Fundamental Economic Concepts and Principles

What is Economics?

Economics is the study of the best allocation of a company’s scarce resources to achieve a set of objectives, whether individual or collective societal needs.

Understanding Economic Scarcity

Scarcity is a relative concept, meaning there is a desire to acquire a quantity of goods and services greater than what is available. Scarcity can be mitigated but not eliminated, as goods and services are limited due to insufficient resources to produce all that individuals wish to consume.

Opportunity Cost Explained

The opportunity cost of a good or service is the quantity of other goods or services that must be given up to obtain it.

Branches of Economics

  • Microeconomics: Separately studies the behavior and decisions of individual consumers and producers to explain their conduct in the market. It usually refers to a specific sector or industry.
  • Macroeconomics: Studies the basic forces and trends affecting the economy as a whole. It works with aggregate data, for example: tables of unemployment and/or occupation across all sectors, CPI growth rates, inflation, etc., always referring to the entire economy regardless of the sector.
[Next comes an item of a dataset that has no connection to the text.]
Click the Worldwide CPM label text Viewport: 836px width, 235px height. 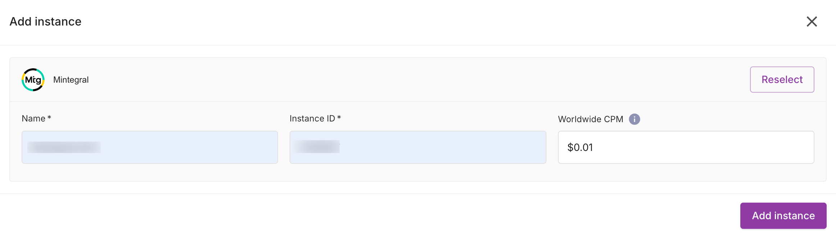(590, 119)
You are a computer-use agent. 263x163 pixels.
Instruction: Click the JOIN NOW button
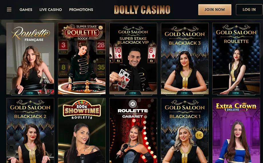click(x=215, y=9)
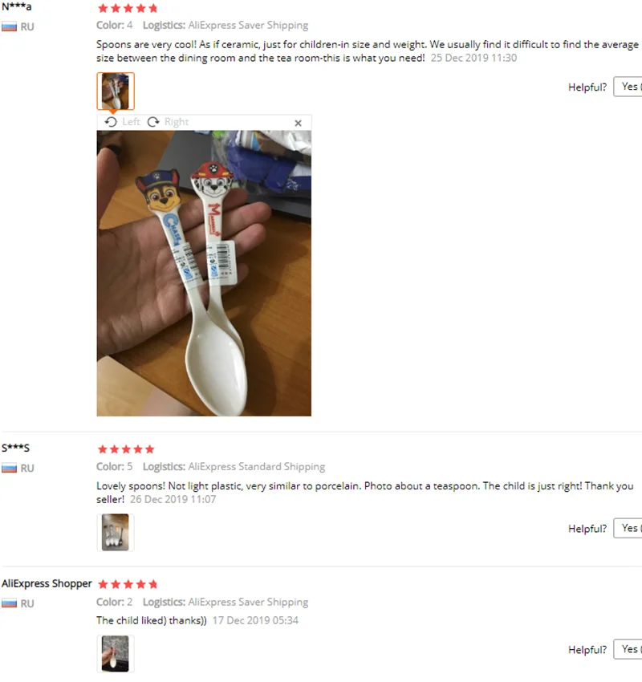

Economic Policy and Minimum Wage

Economic policy proposals suggest that the minimum wage be maintained or increased to ensure people have a decent wage for survival and to meet their needs within the economy. This is based on personal values and subjective facts.

Three Basic Economic Questions

  • What to produce? What is chosen to ensure a greater good.
  • How to produce? With what technology.
  • For whom to produce? For society.

Understanding Trade-offs

A trade-off can be defined as an exchange. This decision can be made when there is an excess of any product, which is then exchanged for what you need or to satisfy a need.

Economic System Operators

These are the protagonists of the economic system’s operation. They are economic decision-makers who drive economic activity.

  • Families (Consumption – Saving): Firstly, they are the owners of production factors: land, labor, capital, and associated knowledge. Moreover, they are the basic consumption units.
  • Companies (Capital – Labor – Raw Materials, Supply of Goods and Services): Companies use the productive factors from families to produce the goods and services that these families demand.
  • Government: Controls system operation through laws.
  • Foreign Agents: Consumers, businesses, and governments in other countries (exports – imports).

Production Possibilities Frontier (PPF)

The Production Possibilities Frontier (PPF) shows the maximum combinations of products that an economy can produce using all available resources. It expresses the dilemma that producing a larger quantity of one commodity necessitates a decrease in another.

Economic Growth and the PPF

Economic growth is understood as the outward movement of the Production Possibilities Frontier (PPF). This occurs due to events such as:

  • Technology improves: Improved methods for producing goods and/or services.
  • Increase in the amount of capital: More capital available.
  • Increase of the labor force: More workers, physical labor.
  • Discovery of new natural resources: Access to new resources.

Marginal Changes

Marginal changes are small changes that can alter a decision.

Why People Respond to Incentives

People respond to incentives because they feel some degree of satisfaction knowing they will receive something in return for performing a task or making a sacrifice.

Types of Goods: Economic, Free, and Capital

  • Economic Good: Examples include sewer services, electricity.
  • Free Good: Examples include sunlight.
  • Capital Good: Examples include machinery, working tools.

Government Intervention in Equity Failure

The government intervenes to create a plan that addresses the equitable, rational, and real needs of society. Examples include scholarships, grants, subsidies, and minimum wage policies.

Understanding Economic Transfers

Transfers are payments where recipients do not provide any goods or services in return. They are often funded by contributions and tax charges.

Negative Externalities

A negative externality occurs when an agent’s actions reduce the welfare of other agents in the economy.

Impact of Lack of Competition

A lack of competition damages society because it eliminates market choices for goods or services. Society is then obligated to purchase goods or services without preference or certainty that they are acquiring what is truly needed.

Capitalism and Ecology

This concept explores the tension between industrial progress and environmental preservation within a capitalist system.

The Accumulation Problem

The accumulation problem refers to the challenge of producing goods in the present to meet future needs.